Inspiration
Memory
I had one of those flashes of inspiration that go off in one’s brain now and then like a flashbulb or a bolt of lightning. I said, “I’d like to take a picture of all of you so I can be sure that I’ll never forget you.”
I had all my classmates gather at one end of the room for a group portrait. I spent some time moving them around to get a good composition, and then I said, “Okay, everybody, that looks just perfect. Now everybody smile.” Everybody smiled, and I held the camera to my eye. The familiar uncertainty gripped me, and my finger trembled over the button. I clamped my teeth together, closed my eyes, and pushed.
“Okay, everybody, you can relax now,” I called out. I wound the knob on the bottom of the camera. “You know,” I said, “snapshots capture your memories forever.”
I wasn’t using film in the camera, of course, so my memories began to fade as soon as I walked out the door.Little Follies, “The Girl with the White Fur Muff”

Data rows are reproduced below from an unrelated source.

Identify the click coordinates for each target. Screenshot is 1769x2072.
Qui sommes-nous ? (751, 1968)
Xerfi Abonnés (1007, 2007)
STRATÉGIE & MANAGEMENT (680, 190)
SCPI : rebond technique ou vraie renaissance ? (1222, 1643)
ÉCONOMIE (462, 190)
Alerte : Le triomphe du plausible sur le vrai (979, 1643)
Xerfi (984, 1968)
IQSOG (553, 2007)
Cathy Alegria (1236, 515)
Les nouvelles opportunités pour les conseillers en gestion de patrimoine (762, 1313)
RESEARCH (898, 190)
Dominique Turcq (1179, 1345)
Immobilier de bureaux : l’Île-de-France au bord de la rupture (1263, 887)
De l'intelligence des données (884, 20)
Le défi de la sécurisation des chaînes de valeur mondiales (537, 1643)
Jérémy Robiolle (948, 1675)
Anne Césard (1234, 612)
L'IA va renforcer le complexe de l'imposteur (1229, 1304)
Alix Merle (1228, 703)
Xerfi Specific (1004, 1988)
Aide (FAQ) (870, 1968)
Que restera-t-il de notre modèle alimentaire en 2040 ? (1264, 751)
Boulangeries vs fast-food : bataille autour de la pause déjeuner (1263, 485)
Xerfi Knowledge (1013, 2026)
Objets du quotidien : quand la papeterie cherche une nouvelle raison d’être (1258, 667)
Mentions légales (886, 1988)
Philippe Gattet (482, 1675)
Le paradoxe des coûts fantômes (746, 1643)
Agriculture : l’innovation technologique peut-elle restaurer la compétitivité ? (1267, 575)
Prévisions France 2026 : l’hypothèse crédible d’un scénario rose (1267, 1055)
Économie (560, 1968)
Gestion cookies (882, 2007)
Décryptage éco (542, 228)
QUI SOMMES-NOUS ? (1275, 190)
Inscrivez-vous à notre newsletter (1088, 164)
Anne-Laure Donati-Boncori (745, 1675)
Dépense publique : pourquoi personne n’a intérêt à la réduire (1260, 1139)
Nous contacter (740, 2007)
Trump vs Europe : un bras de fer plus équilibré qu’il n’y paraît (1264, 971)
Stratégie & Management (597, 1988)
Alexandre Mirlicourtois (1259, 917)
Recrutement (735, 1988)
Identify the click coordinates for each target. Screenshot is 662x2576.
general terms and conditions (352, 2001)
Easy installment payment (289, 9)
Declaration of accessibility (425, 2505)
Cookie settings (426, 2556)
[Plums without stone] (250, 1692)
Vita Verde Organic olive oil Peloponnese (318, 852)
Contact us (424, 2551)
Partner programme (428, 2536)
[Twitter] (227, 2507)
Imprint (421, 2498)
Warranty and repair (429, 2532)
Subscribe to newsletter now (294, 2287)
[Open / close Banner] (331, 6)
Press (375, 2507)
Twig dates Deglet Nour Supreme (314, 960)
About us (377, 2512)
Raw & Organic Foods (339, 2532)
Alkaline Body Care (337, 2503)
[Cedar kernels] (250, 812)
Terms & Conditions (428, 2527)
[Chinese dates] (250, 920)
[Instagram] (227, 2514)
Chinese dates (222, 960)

Unfortunately nothing is so difficult to represent by literary means as a man thinking. A great scientist, when he was once asked how he managed to hit upon so much that was new, replied: “By keeping on thinking about it.” And indeed it may safely be said that unexpected inspirations are produced by no other means than by the expectation of them. To no small extent they are a success due to character, permanent inclinations, unflagging ambition and persistent work. How boring such persistence must be!
Memory is a central component of the brain mechanisms that lead to consciousness. It is commonly assumed that memory involves the inscription and storage of information, but what is stored? Is it a coded message? When it is “read out” or recovered, is it unchanged? These questions point to the widespread assumption that what is stored is some kind of representation. This chapter takes the opposite viewpoint, consistent with a selectionist approach, that memory is nonrepresentational. We see memory as the ability of a dynamic system that is molded by selection and exhibits degeneracy to repeat or suppress a mental or physical act. This novel view of memory is illustrated with a geological comparison; memory is more like the melting and refreezing of a glacier than it is like an inscription on a rock.
Gerald M. Edelman and Giulio Tononi, A Universe of Consciousness: How Matter Becomes Imagination
One of the many reasons for my suspecting that I am headed for the last break-up is my Subconscious is getting to be a better man than I am. In fact, I am thinking of resigning and letting my Subconscious take over the business.
I go through the day in my bungling way, making mistakes, forgetting names, going north when I mean to go south and, in general, messing things up pretty thoroughly. I can get affidavits to this effect from five hundred disinterested observers. My average of direct hits is getting smaller and smaller each day and I am afraid that, before long, I shall have to hire somebody to go about with me just to keep me from hurting myself on sharp corners.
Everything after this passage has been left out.